● **TEXT SEGMENT**:
● ● ● ● ●

Figure 3.. Active transcription and idle period kinetics.

(A) Graphical depiction of active transcription lifetime measurements. The double headed arrows denote two example intervals of active transcription. Cartoon: during these intervals the reporter locus transitions from a state containing many RNA polymerase molecules (gray bean) undergoing RNA synthesis (green line) to one lacking detectable active transcription (green stars). The model (Eq. 2) is shown at the bottom. (B) Cumulative lifetime distributions of active transcription (solid curves). $n=\mathrm{190,\; 507,\; 363,\; 236}$, and 444 for eve2:neutral, eve2:wt, eve2[Zld]:neutral, eve2[Bcd]:neutral, and eve2[Dst]:neutral, respectively. Data is overlaid with a model (Eq. 2; dashed curves). Shaded regions represent 90% confidence intervals from bootstrapping methods using 10,000 simulated datasets (Methods). The mean and standard error of the model parameters, time constants ${\tau }_1$ and ${\tau }_2$ and relative amplitude $A$, are to the right. These plots also show 1,000 randomly selected parameter sets from fitting Eq. 2 to simulated data from bootstrapping (points). The bi-modal nature of the eve2:neutral parameter values is due to simulated data frequently lacking a substantial long-lived population, making those distributions best characterized solely by the ${\tau }_1$ parameter (with $A=1$). (C) As in B, but the data have been partitioned into the 20% of active transcription lifetimes that first appear during NC 14 (see Methods). n = 37, 104, 75, 51, and 89 for eve2:neutral, eve2:wt, eve2[Zld]:neutral, eve2[Bcd]:neutral, and eve2[Dst]:neutral, respectively. (D–F). Idle transcription period. (D) Graphical depiction of idle transcription period measurements. The double headed arrows denote two idle periods. Cartoon: during these intervals the transcription reporter locus transitions from a state lacking active transcription to one containing many RNA polymerase molecules undergoing RNA synthesis. The model (Eq. 3) is shown at the bottom. (E) Cumulative frequency distributions of the idle periods (left). The inverse of the mean idle period, in units of s⁻¹, can be read directly from these distributions via the vertical axis intercept (inset); these, along with their standard error, are depicted on the right. See Table 3. n = 116, 428, 273, 169, and 358 for eve2:neutral, eve2:wt, eve2[Zld]:neutral, eve2[Bcd]:neutral, and eve2[Dst]:neutral, respectively. (F) As in E, but for the 20% of idle periods that first occur during NC 14.

● ● ● ● ●

● **WORK ITEM**: Do these statements agree with the figure caption? (a) The shaded confidence intervals in panel B come from bootstrapping with 10,000 simulated datasets. (b) Panel E reports 363 idle periods for eve2:wt. (c) The idle period measurements are fitted with Eq. 2. Answer yes or no for each, and quote the caption's deciding words.

● **RECORDS SUPPLIED**:
● ● ● ● ●

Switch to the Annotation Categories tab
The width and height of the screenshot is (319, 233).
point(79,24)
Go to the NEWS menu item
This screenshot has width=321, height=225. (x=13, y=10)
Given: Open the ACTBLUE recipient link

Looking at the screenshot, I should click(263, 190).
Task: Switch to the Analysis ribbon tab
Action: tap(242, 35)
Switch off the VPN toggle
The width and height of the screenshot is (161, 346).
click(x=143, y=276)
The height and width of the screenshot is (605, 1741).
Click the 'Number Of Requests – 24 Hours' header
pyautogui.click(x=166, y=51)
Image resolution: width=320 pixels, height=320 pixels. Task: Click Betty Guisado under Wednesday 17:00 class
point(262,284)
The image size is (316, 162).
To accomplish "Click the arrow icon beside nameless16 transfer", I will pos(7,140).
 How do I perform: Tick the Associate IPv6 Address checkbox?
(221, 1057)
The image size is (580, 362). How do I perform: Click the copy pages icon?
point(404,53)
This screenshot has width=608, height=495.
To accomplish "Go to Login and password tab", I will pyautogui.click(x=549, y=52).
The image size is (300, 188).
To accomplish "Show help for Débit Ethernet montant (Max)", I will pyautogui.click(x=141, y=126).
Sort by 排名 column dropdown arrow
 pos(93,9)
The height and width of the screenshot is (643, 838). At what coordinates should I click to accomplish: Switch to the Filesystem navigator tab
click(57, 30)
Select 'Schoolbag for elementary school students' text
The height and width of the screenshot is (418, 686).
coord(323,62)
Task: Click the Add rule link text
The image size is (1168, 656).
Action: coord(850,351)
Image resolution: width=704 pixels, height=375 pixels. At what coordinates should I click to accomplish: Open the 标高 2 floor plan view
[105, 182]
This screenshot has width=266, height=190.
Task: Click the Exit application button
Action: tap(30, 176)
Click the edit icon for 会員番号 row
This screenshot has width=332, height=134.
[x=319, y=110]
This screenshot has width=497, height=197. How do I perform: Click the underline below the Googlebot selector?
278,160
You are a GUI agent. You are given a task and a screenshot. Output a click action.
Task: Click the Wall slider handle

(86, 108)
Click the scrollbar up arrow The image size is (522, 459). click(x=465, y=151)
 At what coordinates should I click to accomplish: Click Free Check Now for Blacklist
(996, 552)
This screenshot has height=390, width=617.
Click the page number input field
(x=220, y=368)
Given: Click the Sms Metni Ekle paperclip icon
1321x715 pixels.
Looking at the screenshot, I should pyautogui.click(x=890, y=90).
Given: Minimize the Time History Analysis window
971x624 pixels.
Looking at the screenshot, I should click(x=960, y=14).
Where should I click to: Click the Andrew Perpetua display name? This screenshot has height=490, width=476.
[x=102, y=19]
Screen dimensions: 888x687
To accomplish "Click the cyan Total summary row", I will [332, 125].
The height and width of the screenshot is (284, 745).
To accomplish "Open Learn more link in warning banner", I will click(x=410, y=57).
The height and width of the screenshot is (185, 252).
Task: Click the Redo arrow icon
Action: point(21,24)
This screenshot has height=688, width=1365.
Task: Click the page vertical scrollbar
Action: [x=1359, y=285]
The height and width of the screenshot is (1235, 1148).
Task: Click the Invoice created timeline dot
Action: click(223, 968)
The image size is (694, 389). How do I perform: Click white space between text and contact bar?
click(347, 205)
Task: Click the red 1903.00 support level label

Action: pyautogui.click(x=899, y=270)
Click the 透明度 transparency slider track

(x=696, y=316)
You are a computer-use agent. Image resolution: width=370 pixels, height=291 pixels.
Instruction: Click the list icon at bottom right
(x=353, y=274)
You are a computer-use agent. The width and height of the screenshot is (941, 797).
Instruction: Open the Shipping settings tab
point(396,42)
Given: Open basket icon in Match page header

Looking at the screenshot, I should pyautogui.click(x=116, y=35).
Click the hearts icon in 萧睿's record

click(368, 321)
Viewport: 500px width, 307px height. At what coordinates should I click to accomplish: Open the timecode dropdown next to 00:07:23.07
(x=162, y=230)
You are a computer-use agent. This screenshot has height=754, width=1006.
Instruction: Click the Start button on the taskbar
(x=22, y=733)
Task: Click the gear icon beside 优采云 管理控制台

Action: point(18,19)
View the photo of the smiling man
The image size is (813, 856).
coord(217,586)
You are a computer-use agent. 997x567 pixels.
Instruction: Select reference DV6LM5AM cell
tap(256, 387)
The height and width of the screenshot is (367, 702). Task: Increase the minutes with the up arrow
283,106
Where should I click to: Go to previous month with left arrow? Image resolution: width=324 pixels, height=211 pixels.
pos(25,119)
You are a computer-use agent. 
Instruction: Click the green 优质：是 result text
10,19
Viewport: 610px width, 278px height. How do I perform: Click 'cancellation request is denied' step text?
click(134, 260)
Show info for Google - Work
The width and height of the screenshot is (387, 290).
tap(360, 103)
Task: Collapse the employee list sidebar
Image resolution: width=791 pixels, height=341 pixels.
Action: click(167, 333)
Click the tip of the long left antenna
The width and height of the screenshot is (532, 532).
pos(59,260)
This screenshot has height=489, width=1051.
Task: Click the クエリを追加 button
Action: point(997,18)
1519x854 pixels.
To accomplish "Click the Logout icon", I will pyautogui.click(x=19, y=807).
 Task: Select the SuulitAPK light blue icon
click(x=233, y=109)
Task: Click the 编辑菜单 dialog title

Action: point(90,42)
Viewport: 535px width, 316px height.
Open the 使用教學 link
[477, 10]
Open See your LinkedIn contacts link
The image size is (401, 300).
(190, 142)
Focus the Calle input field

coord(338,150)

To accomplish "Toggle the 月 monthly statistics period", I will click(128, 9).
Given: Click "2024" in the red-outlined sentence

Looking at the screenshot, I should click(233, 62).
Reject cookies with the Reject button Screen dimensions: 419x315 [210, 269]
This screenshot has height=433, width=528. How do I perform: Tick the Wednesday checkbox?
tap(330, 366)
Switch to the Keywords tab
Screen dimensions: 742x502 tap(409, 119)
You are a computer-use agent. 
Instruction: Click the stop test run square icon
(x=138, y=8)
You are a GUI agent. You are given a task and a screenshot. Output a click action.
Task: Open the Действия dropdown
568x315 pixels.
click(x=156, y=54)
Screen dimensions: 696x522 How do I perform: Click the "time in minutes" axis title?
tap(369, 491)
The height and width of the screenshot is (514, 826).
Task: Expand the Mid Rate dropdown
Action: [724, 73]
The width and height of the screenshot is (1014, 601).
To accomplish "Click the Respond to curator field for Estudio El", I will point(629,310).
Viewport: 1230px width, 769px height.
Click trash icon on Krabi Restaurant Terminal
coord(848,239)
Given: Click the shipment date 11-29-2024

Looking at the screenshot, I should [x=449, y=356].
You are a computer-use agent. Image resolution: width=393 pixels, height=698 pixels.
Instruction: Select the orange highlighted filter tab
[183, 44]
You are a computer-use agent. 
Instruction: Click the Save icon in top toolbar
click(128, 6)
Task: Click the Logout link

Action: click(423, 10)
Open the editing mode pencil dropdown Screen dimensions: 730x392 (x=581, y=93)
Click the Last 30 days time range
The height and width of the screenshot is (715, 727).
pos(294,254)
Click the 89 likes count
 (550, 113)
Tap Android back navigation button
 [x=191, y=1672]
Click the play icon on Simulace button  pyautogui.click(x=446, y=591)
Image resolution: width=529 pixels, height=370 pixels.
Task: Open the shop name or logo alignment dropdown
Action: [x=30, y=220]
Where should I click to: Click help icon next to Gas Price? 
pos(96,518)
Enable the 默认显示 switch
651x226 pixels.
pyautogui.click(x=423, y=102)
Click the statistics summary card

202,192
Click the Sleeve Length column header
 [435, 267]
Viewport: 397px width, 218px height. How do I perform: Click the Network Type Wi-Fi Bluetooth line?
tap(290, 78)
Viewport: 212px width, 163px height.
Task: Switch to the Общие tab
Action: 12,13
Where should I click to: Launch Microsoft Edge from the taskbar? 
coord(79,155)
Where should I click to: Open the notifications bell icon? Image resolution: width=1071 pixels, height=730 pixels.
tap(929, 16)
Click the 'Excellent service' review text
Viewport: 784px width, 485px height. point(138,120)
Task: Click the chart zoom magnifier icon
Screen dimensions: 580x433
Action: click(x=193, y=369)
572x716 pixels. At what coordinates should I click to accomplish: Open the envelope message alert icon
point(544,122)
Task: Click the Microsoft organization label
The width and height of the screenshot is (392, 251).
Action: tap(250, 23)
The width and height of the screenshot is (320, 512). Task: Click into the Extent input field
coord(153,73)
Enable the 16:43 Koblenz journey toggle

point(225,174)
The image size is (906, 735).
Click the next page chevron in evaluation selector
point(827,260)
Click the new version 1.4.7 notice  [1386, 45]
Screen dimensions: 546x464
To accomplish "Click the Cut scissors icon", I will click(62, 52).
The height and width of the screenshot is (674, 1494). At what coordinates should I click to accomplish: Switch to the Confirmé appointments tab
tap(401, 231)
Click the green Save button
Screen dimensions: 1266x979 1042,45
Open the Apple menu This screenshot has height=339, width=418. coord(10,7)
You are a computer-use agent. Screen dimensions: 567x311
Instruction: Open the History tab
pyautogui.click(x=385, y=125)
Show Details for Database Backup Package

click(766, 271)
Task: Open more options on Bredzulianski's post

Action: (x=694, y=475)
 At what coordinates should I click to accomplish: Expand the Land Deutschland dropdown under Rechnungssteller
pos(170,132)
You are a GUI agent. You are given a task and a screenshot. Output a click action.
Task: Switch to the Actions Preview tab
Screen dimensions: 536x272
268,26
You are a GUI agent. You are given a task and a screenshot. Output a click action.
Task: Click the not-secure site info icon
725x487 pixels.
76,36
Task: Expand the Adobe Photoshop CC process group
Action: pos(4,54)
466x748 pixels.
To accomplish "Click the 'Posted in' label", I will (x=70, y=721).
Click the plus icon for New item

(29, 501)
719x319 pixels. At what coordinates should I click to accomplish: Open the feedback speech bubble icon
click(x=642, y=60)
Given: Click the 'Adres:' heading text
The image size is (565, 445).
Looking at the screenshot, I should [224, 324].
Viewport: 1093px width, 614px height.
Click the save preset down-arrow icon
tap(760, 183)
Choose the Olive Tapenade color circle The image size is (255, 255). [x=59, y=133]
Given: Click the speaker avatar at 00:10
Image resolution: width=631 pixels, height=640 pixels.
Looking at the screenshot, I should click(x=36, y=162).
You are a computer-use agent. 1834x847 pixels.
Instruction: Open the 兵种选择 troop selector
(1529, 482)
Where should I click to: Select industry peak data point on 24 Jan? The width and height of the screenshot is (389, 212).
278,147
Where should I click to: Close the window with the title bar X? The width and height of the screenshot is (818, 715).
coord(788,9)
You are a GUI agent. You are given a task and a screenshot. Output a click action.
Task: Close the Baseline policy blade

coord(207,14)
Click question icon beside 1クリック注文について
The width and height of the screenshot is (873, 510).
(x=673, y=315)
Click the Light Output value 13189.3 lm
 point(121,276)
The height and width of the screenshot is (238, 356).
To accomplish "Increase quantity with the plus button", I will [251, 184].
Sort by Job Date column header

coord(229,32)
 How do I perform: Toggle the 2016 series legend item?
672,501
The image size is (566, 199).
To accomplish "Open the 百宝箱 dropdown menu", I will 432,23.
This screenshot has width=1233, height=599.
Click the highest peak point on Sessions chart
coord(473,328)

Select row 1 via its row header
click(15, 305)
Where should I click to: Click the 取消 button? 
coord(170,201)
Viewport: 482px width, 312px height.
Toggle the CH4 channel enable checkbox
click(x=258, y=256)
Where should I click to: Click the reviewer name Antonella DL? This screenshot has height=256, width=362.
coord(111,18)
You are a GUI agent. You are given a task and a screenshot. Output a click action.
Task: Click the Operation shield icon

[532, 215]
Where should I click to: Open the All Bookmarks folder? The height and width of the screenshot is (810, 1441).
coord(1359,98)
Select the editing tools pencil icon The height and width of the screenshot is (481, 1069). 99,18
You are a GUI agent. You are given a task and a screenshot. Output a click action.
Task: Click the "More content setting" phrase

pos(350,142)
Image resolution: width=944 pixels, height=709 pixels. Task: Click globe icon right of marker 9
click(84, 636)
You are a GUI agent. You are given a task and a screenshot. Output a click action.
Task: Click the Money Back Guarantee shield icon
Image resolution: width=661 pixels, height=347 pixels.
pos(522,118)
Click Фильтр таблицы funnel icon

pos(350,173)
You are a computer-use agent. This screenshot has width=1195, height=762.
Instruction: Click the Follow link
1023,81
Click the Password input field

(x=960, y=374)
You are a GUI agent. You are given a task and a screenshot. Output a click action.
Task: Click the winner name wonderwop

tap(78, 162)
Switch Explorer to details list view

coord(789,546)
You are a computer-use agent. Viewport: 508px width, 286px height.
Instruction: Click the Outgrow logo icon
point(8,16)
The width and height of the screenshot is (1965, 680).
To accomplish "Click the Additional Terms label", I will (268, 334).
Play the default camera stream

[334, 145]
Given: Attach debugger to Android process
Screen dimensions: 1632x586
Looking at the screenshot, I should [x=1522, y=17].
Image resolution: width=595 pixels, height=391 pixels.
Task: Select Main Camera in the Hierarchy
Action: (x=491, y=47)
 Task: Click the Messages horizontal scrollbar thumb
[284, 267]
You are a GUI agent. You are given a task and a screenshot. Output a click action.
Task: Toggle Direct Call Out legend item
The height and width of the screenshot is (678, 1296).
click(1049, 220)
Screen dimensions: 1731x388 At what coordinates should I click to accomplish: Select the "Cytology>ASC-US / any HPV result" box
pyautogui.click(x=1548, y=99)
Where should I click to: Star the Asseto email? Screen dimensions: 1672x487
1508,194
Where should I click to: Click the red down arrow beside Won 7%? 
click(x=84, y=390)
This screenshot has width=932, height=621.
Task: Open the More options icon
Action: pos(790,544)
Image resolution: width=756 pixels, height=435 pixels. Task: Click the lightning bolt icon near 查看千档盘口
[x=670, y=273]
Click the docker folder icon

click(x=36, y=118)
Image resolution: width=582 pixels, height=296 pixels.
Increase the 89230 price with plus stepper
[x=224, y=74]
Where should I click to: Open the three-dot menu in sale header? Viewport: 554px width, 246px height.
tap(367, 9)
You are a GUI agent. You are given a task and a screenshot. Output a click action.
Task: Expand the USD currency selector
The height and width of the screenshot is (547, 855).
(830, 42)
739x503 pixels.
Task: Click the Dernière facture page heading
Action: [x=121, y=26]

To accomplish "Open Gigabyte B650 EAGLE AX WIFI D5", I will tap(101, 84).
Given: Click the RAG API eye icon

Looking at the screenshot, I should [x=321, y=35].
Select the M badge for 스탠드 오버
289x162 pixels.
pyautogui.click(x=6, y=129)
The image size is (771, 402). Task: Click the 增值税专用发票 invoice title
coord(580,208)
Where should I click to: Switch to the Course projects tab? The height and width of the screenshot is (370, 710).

● ● ● ● ●

● **ANSWER FOR THIS EXERCISE**:
(a) Yes: "Shaded regions represent 90% confidence intervals from bootstrapping methods using 10,000 simulated datasets"
(b) No: "n = 116, 428, 273, 169, and 358 for eve2:neutral, eve2:wt, eve2[Zld]:neutral, eve2[Bcd]:neutral, and eve2[Dst]:neutral, respectively"
(c) No: "Cartoon: during these intervals the transcription reporter locus transitions from a state lacking active transcription to one containing many RNA polymerase molecules undergoing RNA synthesis. The model (Eq. 3) is shown at the bottom."